HYDRIOTAPHIA: URN-BURIAL

CHAPTER V

Now, since these dead bones have already outlasted the living ones of Methuselah, and, in a yard under ground, and thin walls of clay, outworn all the strong and specious buildings above it, and quietly rested under the drums and tramplings of three conquests; what prince can promise such diuturnity unto his relics, or might not gladly say,

"Sic ego componi versus in ossa velim."1 Time, which antiquates antiquities, and hath an art to make dust of all things, hath yet spared these minor monuments. In vain we hope to be known by open and visible conservatories, when to be unknown was the means of their continuation, and obscurity their protection.

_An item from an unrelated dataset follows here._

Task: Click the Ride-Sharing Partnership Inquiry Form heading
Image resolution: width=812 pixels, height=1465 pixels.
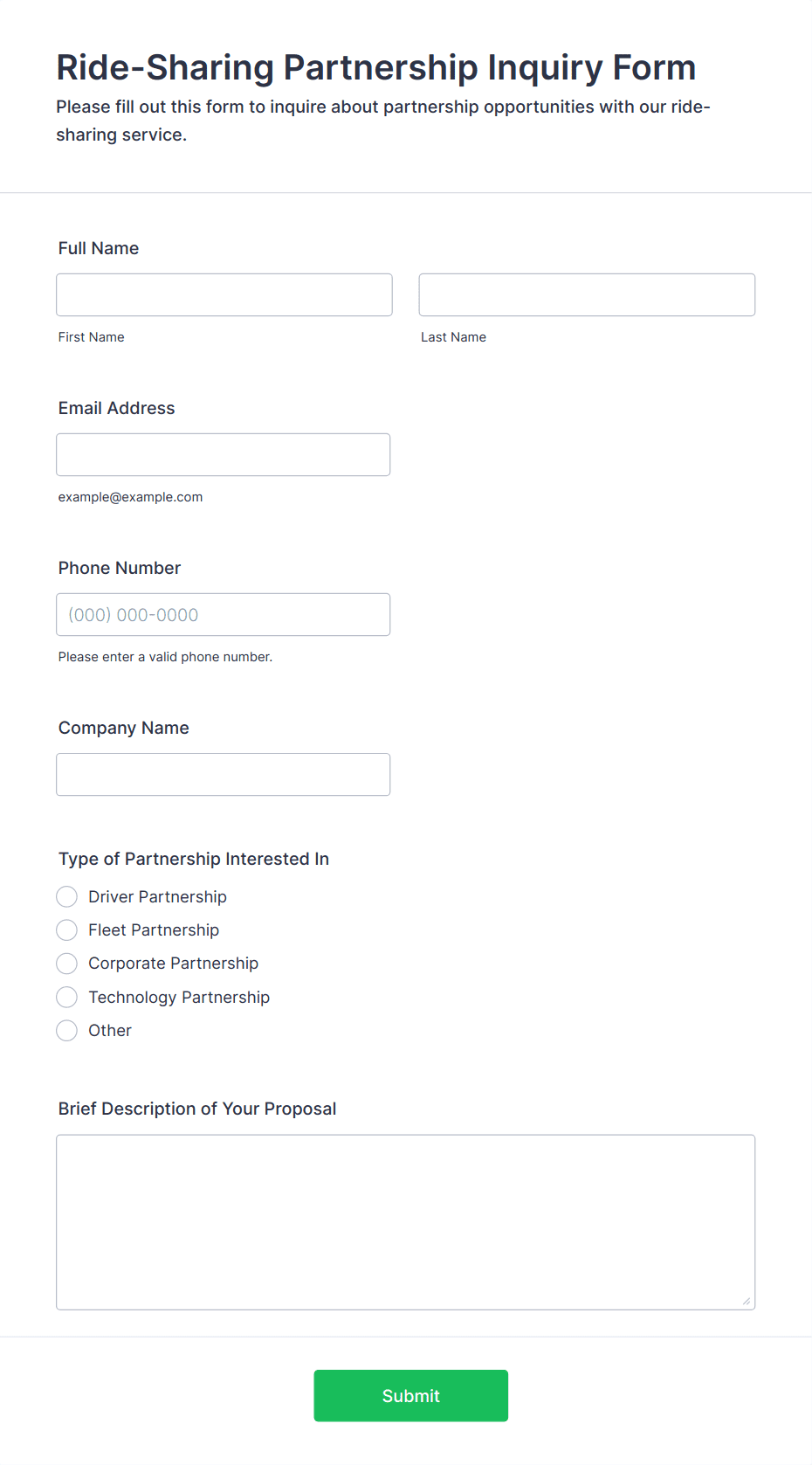Action: (376, 67)
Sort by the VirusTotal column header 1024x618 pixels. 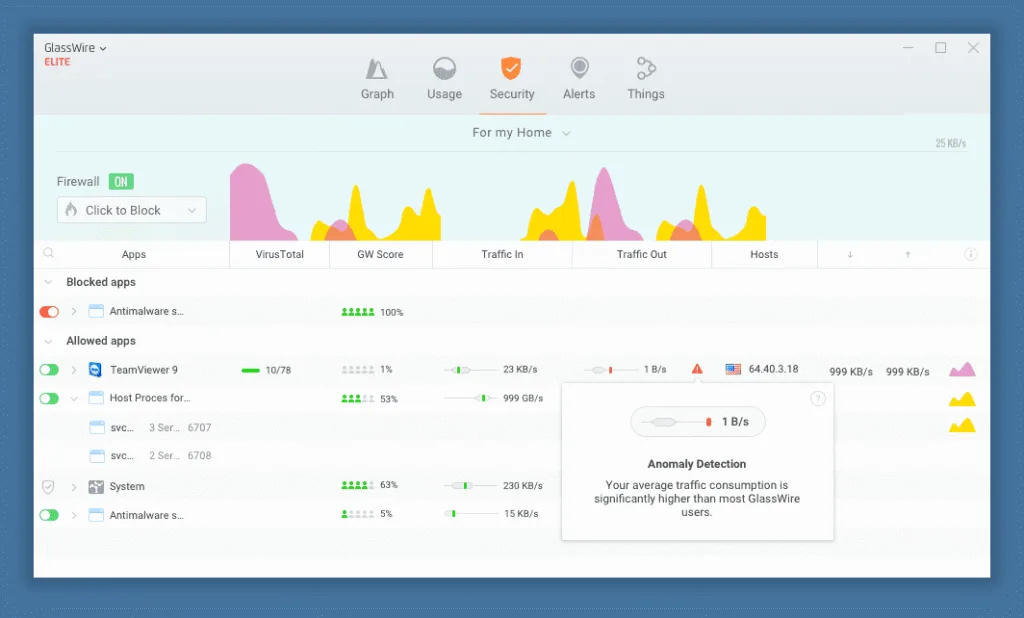click(279, 255)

If they died by violent hands, and were thrust into their urns, these bones become considerable, and some old philosophers would honour them, whose souls they conceived most pure, which were thus snatched from their bodies, and to retain a stronger propension unto them; whereas, they weariedly left a languishing corpse, and with faint desires of reunion. If they fell by long and aged decay, yet wrapped up in the bundle of time, they fall into indistinction, and make but one blot with infants. If we begin to die when we live, and long life be but a prolongation of death, our life is a sad composition; we live with death, and die not in a moment. How many pulses made up the life of Methuselah, were work for Archimedes. Common counters sum up the life of Moses's man. Our days become considerable, like petty sums by minute accumulations, where numerous fractions make up but small round numbers, and our days of a span long make not one little finger.

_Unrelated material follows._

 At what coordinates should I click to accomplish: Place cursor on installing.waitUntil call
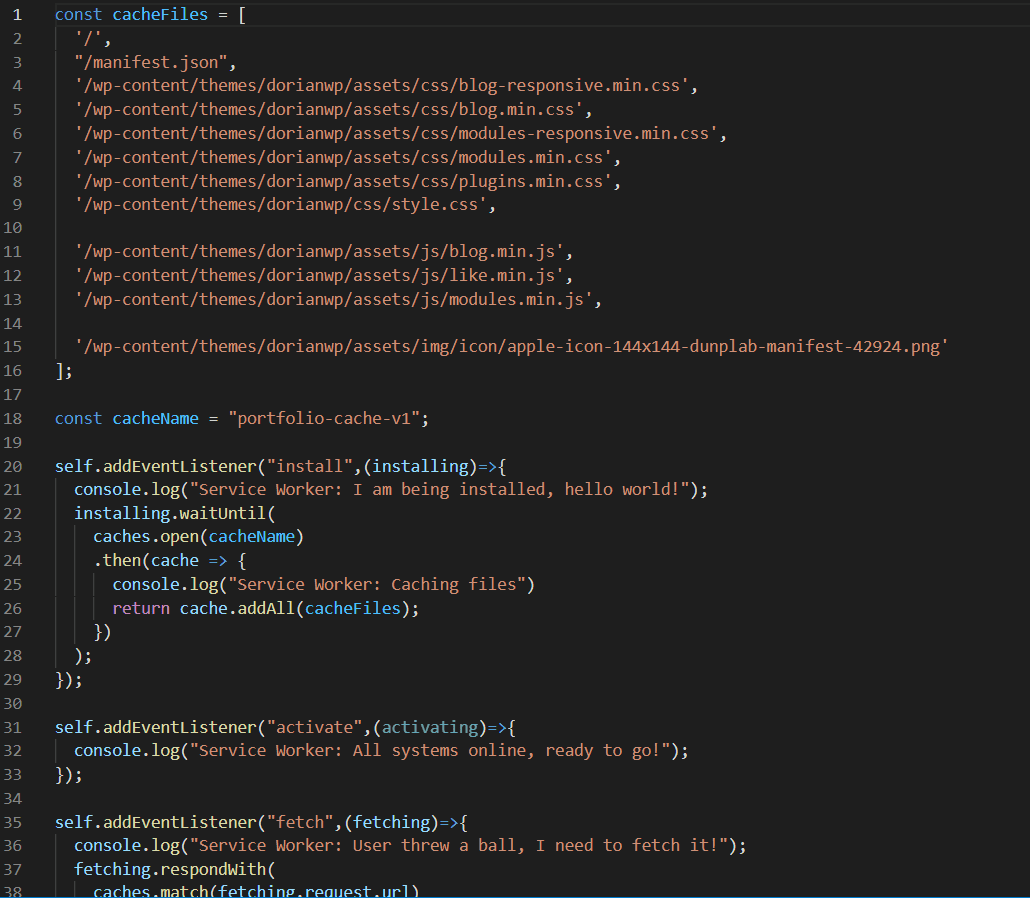click(168, 513)
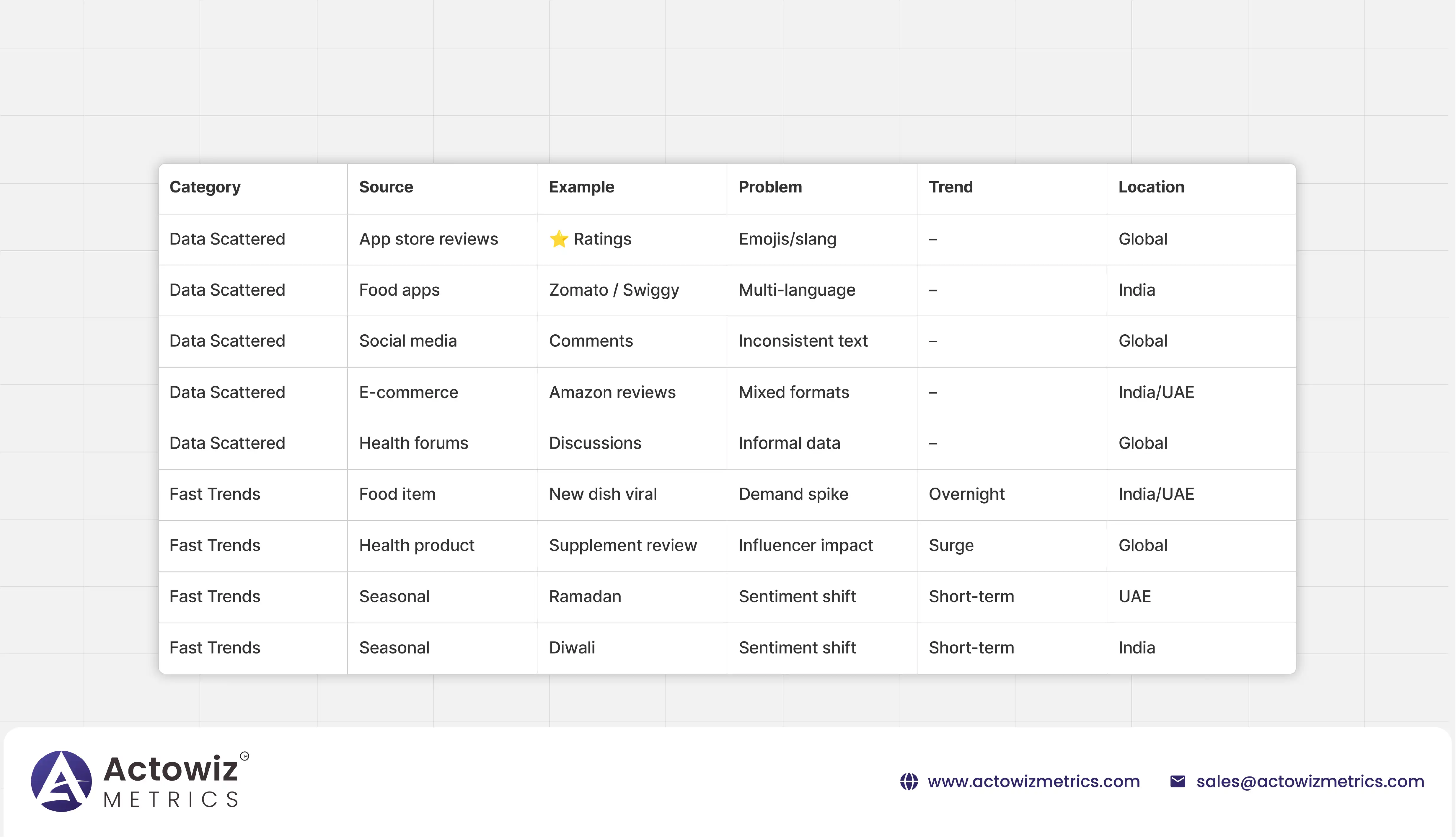The image size is (1456, 837).
Task: Click the Location column header
Action: coord(1151,187)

If the nearness of our last necessity brought a nearer conformity unto it, there were a happiness in hoary hairs, and no calamity in half senses. But the long habit of living indisposeth us for dying; when avarice makes us the sport of death; when even David grew politically cruel; and Solomon could hardly be

1 Would that I were turned into bones!

said to be the wisest of men. But many are too early old, and before the date of age. Adversity stretcheth our days, misery makes Alcmena's nights, and time hath no wings unto it. But the most tedious being is that which can unwish itself, content to be nothing, or never to have been; which was beyond the malecontent of Job, who cursed not the day of his life, but his nativity, content to have so far been as to have a title to future being, although he had lived here but in a hidden state of life, and as it were an abortion.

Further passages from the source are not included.